Banking in the Age of Innovation. Uh-Oh…
by Jack Milligan
I believe there is a strand of conventional thinking (I hesitate to call it wisdom) that considers banking to be a highly regulated industry offering little opportunity to innovate. I would agree that JPMorgan Chase & Co. would be restricted from, say, buying Google because of prohibitions built into the Bank Holding Co. Act of 1956 that forbid banks from engaging in non-banking activities. (Of course, with a market capitalization of approximately $362 billion, Google would be more likely to acquire JPMorgan, whose market cap is a mere $243 billion.) The definition of what constitutes a “non-banking activity” has been stretched down through the years by subsequent federal legislation (banks are permitted to own securities firms and insurance companies, for example), but clearly a community bank would not be permitted to acquire a local car dealership because it wanted the inside track on offering auto loans to the dealership’s customers.
Building a Culture of Innovation
But there are still plenty of opportunities to experiment within banking’s permissible range of activities. Earlier this month my colleague at Bank Director magazine, managing editor Naomi Snyder, wrote about Wells Fargo & Co.’s Startup Accelerator program in which the big San Francisco-based bank makes investments of up to $500,000 in early stage technology companies that are developing ideas Wells Fargo might eventually want to incorporate into one of its own businesses. In addition to the funding, companies that have been accepted into the program are mentored by one of Wells Fargo’s many business units for six months. In effect, the business unit is a product development guinea pig. Wells also takes a small investment stake in the companies, although Bank Holding Company Act restrictions limit these to less than 5%.

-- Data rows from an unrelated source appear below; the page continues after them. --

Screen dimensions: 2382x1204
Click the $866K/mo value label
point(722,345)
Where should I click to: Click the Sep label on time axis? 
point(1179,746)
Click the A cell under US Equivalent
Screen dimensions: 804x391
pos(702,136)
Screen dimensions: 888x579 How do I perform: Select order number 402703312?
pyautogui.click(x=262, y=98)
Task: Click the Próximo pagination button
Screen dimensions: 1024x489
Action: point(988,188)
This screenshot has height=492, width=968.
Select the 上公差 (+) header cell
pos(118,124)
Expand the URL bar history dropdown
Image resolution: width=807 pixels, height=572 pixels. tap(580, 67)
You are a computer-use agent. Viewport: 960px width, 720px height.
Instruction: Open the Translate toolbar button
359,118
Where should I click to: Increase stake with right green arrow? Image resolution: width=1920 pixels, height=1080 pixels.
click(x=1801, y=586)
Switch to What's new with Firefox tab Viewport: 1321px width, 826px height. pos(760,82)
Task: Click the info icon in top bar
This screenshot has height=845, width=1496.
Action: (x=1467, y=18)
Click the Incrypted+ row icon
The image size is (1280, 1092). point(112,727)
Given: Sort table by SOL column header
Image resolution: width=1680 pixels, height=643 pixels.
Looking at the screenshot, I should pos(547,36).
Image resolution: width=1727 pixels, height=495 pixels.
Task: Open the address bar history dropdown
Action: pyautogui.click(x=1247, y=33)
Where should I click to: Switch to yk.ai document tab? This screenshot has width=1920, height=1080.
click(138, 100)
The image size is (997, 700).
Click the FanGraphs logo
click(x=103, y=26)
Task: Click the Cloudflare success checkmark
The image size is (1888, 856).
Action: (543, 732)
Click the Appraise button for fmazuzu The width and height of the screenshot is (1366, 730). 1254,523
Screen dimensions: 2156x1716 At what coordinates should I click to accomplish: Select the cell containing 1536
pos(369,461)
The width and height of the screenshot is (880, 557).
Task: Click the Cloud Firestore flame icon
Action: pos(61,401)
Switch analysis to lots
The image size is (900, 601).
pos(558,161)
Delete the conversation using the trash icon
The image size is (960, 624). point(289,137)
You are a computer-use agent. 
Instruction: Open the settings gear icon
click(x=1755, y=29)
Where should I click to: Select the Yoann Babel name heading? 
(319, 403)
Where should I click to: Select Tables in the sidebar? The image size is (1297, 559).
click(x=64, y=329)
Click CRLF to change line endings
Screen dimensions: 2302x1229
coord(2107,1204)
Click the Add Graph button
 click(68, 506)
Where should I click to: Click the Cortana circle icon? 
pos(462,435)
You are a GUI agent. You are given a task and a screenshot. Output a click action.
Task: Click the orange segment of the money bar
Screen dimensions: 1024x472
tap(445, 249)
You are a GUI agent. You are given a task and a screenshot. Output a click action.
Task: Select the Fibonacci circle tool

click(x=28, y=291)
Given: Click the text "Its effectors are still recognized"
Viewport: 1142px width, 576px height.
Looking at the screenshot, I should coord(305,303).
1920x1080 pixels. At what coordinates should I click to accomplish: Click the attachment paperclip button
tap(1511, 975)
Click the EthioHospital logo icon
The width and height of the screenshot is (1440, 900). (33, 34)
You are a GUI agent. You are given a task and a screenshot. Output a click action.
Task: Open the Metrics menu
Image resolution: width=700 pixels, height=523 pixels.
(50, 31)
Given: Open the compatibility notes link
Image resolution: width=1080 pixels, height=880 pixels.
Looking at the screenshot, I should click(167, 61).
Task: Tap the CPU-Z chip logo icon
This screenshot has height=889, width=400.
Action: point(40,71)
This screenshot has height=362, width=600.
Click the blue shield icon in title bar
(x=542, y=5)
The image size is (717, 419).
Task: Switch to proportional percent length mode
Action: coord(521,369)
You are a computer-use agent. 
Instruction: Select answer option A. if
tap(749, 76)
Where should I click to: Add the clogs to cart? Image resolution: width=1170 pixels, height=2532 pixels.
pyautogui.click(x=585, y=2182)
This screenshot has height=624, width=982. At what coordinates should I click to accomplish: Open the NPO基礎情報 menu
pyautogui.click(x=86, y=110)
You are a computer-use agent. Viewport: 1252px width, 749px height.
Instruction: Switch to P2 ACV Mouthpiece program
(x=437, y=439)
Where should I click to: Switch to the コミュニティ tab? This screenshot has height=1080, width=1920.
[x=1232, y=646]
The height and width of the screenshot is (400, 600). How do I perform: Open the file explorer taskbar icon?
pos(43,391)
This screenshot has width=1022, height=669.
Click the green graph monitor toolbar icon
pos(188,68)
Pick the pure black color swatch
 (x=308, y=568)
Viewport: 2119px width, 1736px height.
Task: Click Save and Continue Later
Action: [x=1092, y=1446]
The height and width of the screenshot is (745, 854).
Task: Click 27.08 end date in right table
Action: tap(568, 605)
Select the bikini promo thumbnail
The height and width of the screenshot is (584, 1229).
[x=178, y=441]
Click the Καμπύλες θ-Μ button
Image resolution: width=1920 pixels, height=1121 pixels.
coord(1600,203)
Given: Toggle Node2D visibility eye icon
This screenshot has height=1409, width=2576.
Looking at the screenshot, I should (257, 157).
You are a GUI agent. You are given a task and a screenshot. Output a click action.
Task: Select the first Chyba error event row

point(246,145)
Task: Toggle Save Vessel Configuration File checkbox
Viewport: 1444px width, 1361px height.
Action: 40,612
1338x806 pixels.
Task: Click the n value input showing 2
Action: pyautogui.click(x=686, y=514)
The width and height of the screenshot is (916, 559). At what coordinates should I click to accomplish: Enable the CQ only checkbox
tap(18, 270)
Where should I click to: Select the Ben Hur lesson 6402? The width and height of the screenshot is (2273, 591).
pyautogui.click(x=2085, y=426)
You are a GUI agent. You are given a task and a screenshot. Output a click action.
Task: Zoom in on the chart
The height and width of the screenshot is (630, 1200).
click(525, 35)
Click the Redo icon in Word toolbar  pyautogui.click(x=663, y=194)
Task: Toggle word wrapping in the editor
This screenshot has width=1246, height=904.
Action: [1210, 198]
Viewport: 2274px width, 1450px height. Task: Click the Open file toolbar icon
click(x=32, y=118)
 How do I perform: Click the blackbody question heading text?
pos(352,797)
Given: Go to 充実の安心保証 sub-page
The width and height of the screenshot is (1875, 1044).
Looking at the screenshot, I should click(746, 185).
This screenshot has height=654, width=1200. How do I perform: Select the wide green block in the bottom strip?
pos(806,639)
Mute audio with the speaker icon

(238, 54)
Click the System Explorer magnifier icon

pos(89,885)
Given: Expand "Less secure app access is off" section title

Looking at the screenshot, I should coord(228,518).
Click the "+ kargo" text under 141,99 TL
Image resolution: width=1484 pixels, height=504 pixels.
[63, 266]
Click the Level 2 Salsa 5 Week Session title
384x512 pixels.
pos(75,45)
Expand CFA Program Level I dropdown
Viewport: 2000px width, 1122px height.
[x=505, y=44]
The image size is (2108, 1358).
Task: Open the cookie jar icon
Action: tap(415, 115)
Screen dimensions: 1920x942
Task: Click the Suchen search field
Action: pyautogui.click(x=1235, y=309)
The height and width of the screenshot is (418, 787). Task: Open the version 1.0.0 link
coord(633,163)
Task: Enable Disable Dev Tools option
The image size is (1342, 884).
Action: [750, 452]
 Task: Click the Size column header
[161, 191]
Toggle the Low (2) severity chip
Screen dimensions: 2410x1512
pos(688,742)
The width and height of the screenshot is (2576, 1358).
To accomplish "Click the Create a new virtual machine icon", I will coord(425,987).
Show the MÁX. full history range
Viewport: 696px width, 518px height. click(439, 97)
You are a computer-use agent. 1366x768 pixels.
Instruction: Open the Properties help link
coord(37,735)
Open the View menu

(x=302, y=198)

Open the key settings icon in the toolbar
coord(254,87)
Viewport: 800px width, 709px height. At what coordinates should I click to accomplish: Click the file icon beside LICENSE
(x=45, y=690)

In September of last year, I wrote about a program at Bank of New York Mellon Corp. where the bank also tries to encourage innovation, but in this case among its own workforce. In 2009, the company established a pilot program to review ideas submitted by its 10,000 employees. That first year the bank received over 1,000 ideas that generated about $165 million in pretax profit. The program has grown even larger since then – it now includes several elimination rounds with the finalists traveling to the company’s New York headquarters to make a five-minute pitch to a panel of judges. The winners receive both a cash award and the opportunity to leave their current jobs and join a company-run incubator where they get the chance to develop their idea to operational readiness. Since 2009, the program has generated over 13,000 innovation ideas.
Of course, Wells Fargo and Bank of New York Mellon are large organizations with enough resources to spend freely on this kind of activity. Or at least, that’s probably the excuse that many smaller institutions would use to explain why they don’t have the time or money to innovate. Except that they do, on an appropriate scale. I’ll point to one area that is exploding with innovation right now – mobile banking. The cellular phone could very well end up having an even greater impact on banking than the Internet did a couple of decades ago. In January 2014, the usage of all mobile devices exceeded personal computer usage over the Internet for the first time. Many financial technology companies are using smart phone apps to crowd into the payments space and peel off market share from traditional banks that have been slow to embrace the mobile revolution.
Can you guess which U.S. bank was the first to offer mobile phone picture bill pay? The answer is First Financial Bankshares Inc. in Abilene, Texas. With $5.8 billion in assets, First Financial is not exactly a small community bank – but it’s not $1.7 trillion asset Wells Fargo, either. At Bank Director’s recent Bank Board Growth & Innovation Conference in New Orleans, Dave DeFazio, a partner at the consulting firm StrategyCorps, gave a fascinating presentation on how banks can increase customer usage and build loyalty by including a wide range of popular consumer apps in their basic mobile banking offering. This struck me as a no-brainer because it doesn’t cost much and puts the bank at the front edge of the most important development in retail and small business banking over the last 20 years.
I wrote in my last blog – “Beware the Fintech Raptors” – about the emerging financial technology companies (hence the term fintech) that are beginning to challenge traditional banks in many of their core lending and payments markets. Innovation is to these companies what flight is to a raptor: It’s what they were born to do. Traditional banks need to pay attention to what these new fintech companies are up to and find ways of competing with them in the innovation arms race. There is still value in a bank charter, but that value could decline over time if traditional banks allow themselves to become the equivalent of an Internet dial-up service in this new Age of Innovation.